ZADANIA DO WYKONANIA:
a: Streść w dwóch zdaniach tekst o trudnościach dzieci w nauce czytania.
b: Podaj dalszy ciąg tekstu o trudnościach dzieci w nauce czytania, zaczynając po jego ostatnim zdaniu.

Niestety, często dorośli wykazują się dość sporą niewiedzą w kwestii trudności swoich dzieci w nauce. Nie należy się temu dziwić, gdyż wiadomo, że dorosły dla swojej pociechy chce jak najlepiej. Jednak czy w tym wypadku najlepiej nie znaczy najprościej? Czy naznaczenie dziecka zaburzeniami w nauce zamyka problem? Daje wytłumaczenie dla słabszych ocen?
Badania wśród dziewięcio- i dziesięciolatków przeprowadził profesor Michael Rutter, który stwierdził, że do 10% dzieci na całym świecie o normalnym poziomie inteligencji ma faktycznie specyficzne trudności z nauką czytania. Przy czym problem ten występuje trzy razy częściej u chłopców niż u dziewczynek. Jako ciekawostkę można podać, że dyslektycy nie rzadko mają problem z odróżnieniem strony prawej od lewej.
Mały kotek
Czytanie to bardzo złożony proces. Dorosły człowiek posiada tak zwany leksykon – zbiór zapamiętanych wyrazów, dzięki któremu rozumie ich znaczenie i potrafi zapamiętać czytany tekst. Natomiast dziecko swój leksykon musi zbudować. Najpierw robi to na poziomie pamięci wzrokowej kojarząc wyrazy do siebie podobne, a później na poziomie wymowy (mówiąc bardziej naukowo - fonologii), kiedy to wie już, że na przykład zbitek liter „dzi” czytamy jak zazwyczaj czytamy.
Przechodząc te etapy i opanowując umiejętności z nimi związane - dziecko zaczyna czytać automatycznie. Może to się zdarzyć już u sześciolatka, ale na bezproblemowe czytanie rodzice mogą czekać do ósmego, a nawet dziewiątego roku życia syna czy córki.
Trudności w nauczaniu czytania rzadko występują w Japonii, być może wynika to z faktu, że w tym kraju słowo napisane odzwierciedla dokładnie jego wymowę.

POKAZANE INFORMACJE:
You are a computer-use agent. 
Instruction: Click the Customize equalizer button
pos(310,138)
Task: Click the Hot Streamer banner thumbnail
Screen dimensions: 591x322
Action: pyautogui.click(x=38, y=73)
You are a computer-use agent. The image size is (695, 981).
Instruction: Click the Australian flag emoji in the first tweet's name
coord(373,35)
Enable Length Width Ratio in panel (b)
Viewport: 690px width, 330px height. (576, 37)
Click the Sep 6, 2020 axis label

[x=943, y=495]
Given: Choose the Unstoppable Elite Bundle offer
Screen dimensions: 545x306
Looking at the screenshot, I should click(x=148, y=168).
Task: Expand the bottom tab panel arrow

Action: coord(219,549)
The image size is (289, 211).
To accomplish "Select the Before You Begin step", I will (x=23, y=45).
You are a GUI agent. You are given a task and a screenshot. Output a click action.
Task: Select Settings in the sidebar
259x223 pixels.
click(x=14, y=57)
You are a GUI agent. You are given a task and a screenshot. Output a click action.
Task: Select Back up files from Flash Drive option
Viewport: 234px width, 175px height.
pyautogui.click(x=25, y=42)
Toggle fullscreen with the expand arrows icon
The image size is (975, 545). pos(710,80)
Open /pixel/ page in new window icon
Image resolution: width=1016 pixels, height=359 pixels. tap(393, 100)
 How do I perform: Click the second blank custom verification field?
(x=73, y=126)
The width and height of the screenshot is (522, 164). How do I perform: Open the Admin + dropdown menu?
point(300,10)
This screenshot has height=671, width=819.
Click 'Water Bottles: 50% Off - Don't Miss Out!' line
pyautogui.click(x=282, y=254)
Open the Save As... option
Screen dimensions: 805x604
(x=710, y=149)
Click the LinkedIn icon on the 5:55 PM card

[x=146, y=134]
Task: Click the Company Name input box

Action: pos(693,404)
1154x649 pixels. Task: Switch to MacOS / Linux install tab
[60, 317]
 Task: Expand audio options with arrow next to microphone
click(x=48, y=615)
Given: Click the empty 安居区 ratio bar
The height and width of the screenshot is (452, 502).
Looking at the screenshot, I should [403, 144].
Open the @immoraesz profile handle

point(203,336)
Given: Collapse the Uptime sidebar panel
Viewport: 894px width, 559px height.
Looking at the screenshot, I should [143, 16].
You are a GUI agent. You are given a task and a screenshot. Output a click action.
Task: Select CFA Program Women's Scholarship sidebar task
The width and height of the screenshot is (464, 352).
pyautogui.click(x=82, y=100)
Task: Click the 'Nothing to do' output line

ODPOWIEDZI PISEMNE:
a: Według badań profesora Michaela Ruttera do 10% dzieci o normalnym poziomie inteligencji ma specyficzne trudności z nauką czytania, a u chłopców problem ten występuje trzy razy częściej niż u dziewczynek. Czytanie jest złożonym procesem, w którym dziecko buduje własny leksykon, najpierw na poziomie pamięci wzrokowej, a potem wymowy, i zaczyna czytać automatycznie czasem już w wieku sześciu lat, a czasem dopiero w wieku ośmiu lub dziewięciu lat.

b:
Co jednak, gdy problem nie znika, a nasza dziecko coraz bardziej odstaje od swoich rówieśników i tym samym zniechęca się do czytania?
Warto wówczas wykonać prosty test. Dajmy naszemu uczniowi tekst, którego przeczytanie nie powinno stanowić dla niego problemu. Zwróćmy uwagę na odpowiednią (prostą) treść i wielkość liter. Może to być zdanie „Mały kotek lubi mleko”.
Obserwuj dziecko podczas czytania, gdyż problemy mogą pojawić na poziomie percepcji wzrokowej – wtedy okazuje się, że dziecko ma problem z rozróżnieniem kształtu liter lub na etapie składania ich w jeden wyraz i zauważenia dźwięków. Jeśli widzisz, że pomimo wysiłku i chęci pokazania, że jednak potrafię, dziecko ma kłopoty z przeczytaniem prostego zdania, to wówczas warto porozmawiać z nauczycielem o swoich spostrzeżeniach, a co za tym idzie - wątpliwościach i obawach. Z pewnością istotna będzie także wizyta w poradni pedagogiczno-psychologicznej, gdzie zostanie przeprowadzona diagnoza stwierdzająca poziom problemu.
Kotek nie kotka!
Jednak nie ma co się załamywać. Nauka czytania nawet z dyslektykiem (i nie tylko) może okazać się świetną zabawą. Przede wszystkim poszukaj tekstów, które zainteresują twoje dziecko i wybierz odpowiedni moment do nauki czytania, czyli taki kiedy oboje jesteście wypoczęci, w dobrych nastrojach i nikt nie będzie wam przeszkadzał.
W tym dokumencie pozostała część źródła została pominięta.